Ask him to touch it and make sure his beak makes contact with it. You could place the treat on it. If the bird isn't too scared I might go as far as to give the touch it command and actually bump their beak on it, but only if they are somewhat calm. Once he's touched it, praise him and immediately get the scary thing away from him, either by tossing it or pushing it away from him, or if it's too big or fragile, ask for the "touch it" while he's on your hand and quickly walk him away from it. 

You obviously don't want to make him do it over and over, back to back, but limit it to maybe once or twice a day. He should feel like he has the power to make his fears leave him. When he realizes that anything you ask him to touch, will get away from him, simply telling him to touch something will make it less scary. It gives you a way to communicate to him that he shouldn't be scared, and he has control of the situation. Those things will bother him less in a shorter time then if he was simply left to get over it on his own. 

If he acts really scared of something in the future and actually touches it on his own (they usually touch it cautiously then back away or fly away), remember that he thinks he can make it go away. You should respect his wishes. At least for today. It will raise his confidence. Also I'm not talking about biting. You are looking for a quick tap with the beak, not an aggressive strike.

As for kids, I have found most of my tiels have been afraid of kids. One of the temperament tests my breeders are rated on is their ability to handle children. These are my absolute best tiels, that fear very little and are friendly with everyone they meet. I take them to my friend's house to meet her 6 year old daughter, and even some of them turn into completely different birds with her, and not in a good way. I also think back to how much our family cockatiel hated me when I was a little kid. I guess kids are scary lol.


----------



## TamaMoo (Jan 12, 2014)

I will give that a try. Thanks! I'd love to do anything I can to help him.

I was talking to mom about her little guy, and the house he was born in has a lot of activity and kids live there, so even before he moved in with her at just a couple months old, he was used to a lot of activity and kids being around. I suppose that is why nothing seems to bother him, including the one year old who will lay his hand on the cage and stand there babbling at him in baby speak.

___

Task requirements -
1 - Decide whether each statement agrees with the cockatiel forum thread, answering yes or no and quoting the words that decide it: (a) The "touch it" exercise should be limited to about once or twice a day. (b) The bird is meant to bite the scary object. (c) The breeders are rated on how they handle children.
2 - In the cockatiel forum thread, how old is the friend's daughter whom the breeders are taken to meet?
3 - Write the next part of the cockatiel forum thread, picking up after its last sentence.

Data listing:
___

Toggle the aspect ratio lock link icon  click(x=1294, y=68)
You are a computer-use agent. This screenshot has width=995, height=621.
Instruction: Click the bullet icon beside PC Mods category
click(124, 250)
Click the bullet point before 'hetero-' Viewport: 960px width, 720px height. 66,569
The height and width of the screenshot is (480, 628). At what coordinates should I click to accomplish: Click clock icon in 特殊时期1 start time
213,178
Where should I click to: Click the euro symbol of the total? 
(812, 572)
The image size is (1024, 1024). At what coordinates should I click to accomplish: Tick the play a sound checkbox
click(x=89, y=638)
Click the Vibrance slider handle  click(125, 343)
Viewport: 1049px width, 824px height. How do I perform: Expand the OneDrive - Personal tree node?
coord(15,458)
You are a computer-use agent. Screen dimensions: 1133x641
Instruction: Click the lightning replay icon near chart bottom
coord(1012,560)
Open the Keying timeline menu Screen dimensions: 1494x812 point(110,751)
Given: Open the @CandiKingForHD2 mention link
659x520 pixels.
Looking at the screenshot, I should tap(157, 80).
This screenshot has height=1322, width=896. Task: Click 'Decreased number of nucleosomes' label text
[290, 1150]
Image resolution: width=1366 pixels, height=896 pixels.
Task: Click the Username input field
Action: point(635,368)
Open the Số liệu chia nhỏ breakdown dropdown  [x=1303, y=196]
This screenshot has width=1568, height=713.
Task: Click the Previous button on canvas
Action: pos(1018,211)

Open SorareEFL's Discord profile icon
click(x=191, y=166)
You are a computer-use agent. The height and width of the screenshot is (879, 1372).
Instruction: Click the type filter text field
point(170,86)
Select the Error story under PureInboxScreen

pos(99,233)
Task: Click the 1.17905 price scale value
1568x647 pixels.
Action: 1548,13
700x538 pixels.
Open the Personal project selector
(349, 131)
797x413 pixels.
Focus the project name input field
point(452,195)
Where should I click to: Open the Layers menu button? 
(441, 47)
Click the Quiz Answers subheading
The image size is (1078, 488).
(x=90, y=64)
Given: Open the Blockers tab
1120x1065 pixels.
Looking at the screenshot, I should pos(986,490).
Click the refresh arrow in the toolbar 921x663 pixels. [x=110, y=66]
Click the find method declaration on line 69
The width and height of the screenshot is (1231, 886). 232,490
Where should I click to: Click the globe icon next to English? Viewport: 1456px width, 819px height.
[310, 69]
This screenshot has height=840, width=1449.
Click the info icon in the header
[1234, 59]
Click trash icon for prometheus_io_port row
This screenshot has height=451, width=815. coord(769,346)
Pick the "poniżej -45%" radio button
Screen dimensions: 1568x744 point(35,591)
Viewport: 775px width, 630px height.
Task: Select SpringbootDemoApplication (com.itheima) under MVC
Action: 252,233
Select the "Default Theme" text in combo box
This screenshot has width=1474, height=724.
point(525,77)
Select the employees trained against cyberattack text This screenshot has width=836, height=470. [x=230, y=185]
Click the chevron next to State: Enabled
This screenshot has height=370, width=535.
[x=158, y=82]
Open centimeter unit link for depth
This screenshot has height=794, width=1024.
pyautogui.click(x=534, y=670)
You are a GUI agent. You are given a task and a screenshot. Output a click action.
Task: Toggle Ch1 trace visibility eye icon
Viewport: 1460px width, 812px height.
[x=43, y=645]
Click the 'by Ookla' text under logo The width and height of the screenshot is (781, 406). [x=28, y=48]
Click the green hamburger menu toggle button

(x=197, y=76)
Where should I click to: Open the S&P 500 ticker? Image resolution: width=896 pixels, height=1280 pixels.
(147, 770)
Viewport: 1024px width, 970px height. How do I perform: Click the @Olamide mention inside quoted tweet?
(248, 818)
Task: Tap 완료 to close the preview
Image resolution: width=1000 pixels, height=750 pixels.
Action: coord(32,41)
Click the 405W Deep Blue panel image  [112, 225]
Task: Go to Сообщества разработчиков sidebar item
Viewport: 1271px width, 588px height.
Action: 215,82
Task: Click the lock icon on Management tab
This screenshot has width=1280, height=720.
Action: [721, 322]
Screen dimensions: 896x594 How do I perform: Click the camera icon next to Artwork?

___

Exercise responses -
1 -
(a) Yes: "limit it to maybe once or twice a day."
(b) No: "Also I'm not talking about biting."
(c) Yes: "One of the temperament tests my breeders are rated on is their ability to handle children."

2 - She is 6 years old.

3 -
----------



## Lillahine (Nov 25, 2014)

TamaMoo said:


> I've been a bit concerned how we was going to react to me putting up the Christmas tree, thinking I may have to put him in another room because of the 'chaos'. I sat the box in the living room and went off to do some dishes. Then I opened it and set the stand up, then went to do a few more dishes. He was looking but didn't seem concerned. I then took the branches out and grouped them on the floor. By then he his nosiness took over and he seemed to forget he is afraid of everything. He went to his food dish to munch and watch the show.
> 
> My little coward never once showed any signs of fear or concern, all through putting it together, putting the lights on and decorating it. In fact, there were times as I walked by he was so interested in seeing what I had I would stop and let him look a while.
> 
> So, the two things he ISN'T afraid of are the vacuum and putting up a Christmas tree. Silly boy!



We don't have a tiel yet but we have two budgies who act the same. We worried about the tree as well ant they were fina as well. Lol,however they won't touch it at all, they will not land in it either even to,save their lives. It is still up and literally 2 feet from them and to think how stressed I was to put it up this year. We are getting our tiel as soon as he is weaned(10 more weeks or so) but our house is busy with 3 kids 11,7 and 5 so we plan on after a few days of being here he joins the rest of the chaos like the budgies. They are scared of new things like toys and new perches but are so used to the kids running around and the noise. We hope our tiel will be the same though but with no experience with yet we can only hope.


----------



## Peetenomax (Nov 23, 2013)

Yes they can become braver. I got my Dexter as an adult with an unknown past. Although he 'stepped up' he didn't like being touched. He also didn't want to or didn't know how to fly.
He did allow kisses. I worked with that & persistently would bring a finger up from behind to scritch ( while getting kisses). He freaked a bit at 1st but I was able to do a bit more each day. The trick was going slow & knowing when to stop.
Dexter can now be a pain in the backside demanding head rubs.
As far as flying goes we are still working on it. Again small steps. Although he won't fly up from the floor he will fly from my hand to the place we've going. He even will fly to my husband if I launch him in that direction. It's taken a year but each achievement makes me proud of him.

So persistance, a slow pace, & don't over do it in the training sessions. Patience is the #1 key to success. But keep in mind that there are some things that just can't be changed. At least not quickly. Such as his fear of parrotlets. That will never change


----------



## TamaMoo (Jan 12, 2014)

Joey wouldn't go near the tree, but he spent a bit of time each day serenading it, heartwinging it, and going through his lengthy, repetitive "Good morning! I love you good morning! (garbled something) Hope you have a good day!" routine to it. I traditionally take it down on Jan 6th, and he still looks where it was, then will look at me.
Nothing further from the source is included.